Fortunately, there are some simple things that we can do to help ensure a good night's sleep. Try implementing these into your daily routine so that they become the new norm:
1. Block ALL blue light from backlit screens all of the time. Apps to download: f.lux, Redshift, Sunsetscreen, Iris, Twilight, Nightshift.
2. Reduce the lighting in your house from 8pm onwards, even if it’s still light outside. Make it dark inside.
3. The bedroom should be pitch black at night. No light allowed at all.
4. Don’t eat any later than 8pm - There should be no peristalsis at night time (peristalsis is the process of muscle contractions moving food through the esophagus and intestines). Leptin is released between midnight and 01:30am which informs the brain on energy status of the body. Eating releases insulin. Insulin blocks Leptin.
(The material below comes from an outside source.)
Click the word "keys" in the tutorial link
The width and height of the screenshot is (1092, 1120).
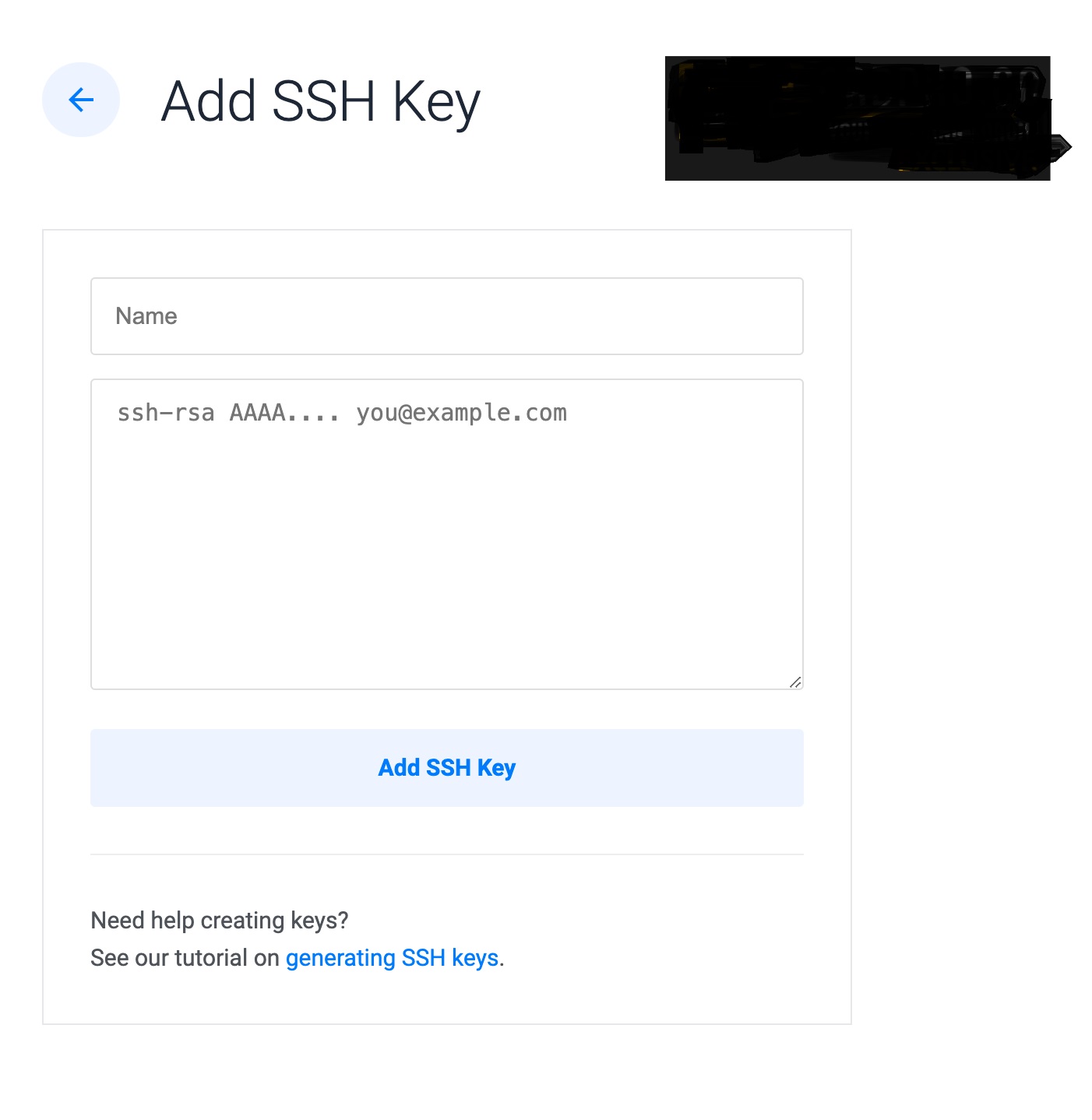474,958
5. Turn your Wifi off at night - Wifi is a non-native-Electromagnetic frequency which is damaging to the cells of the body. Limit exposure when you can.
6. Expose the naked eye, and as much skin as is decent to the morning sunlight every day. These are the reference signals of nature.
7. Eat breakfast - if you struggle to sleep, eating early in the evening and making sure you get breakfast helps to rebalance serotonin synthesis in the gut, aids in Leptin release and ensures peristalsis in relation to natural sunlight hours (nature’s reference signal for the brain).
8. Earth the body as much as possible, as earthing has anti-inflammatory effects. Earthing is the process of being outside in nature and walking barefoot on the grass - ie. putting the body in direct contact with the Earth and connecting electrically to the Earth.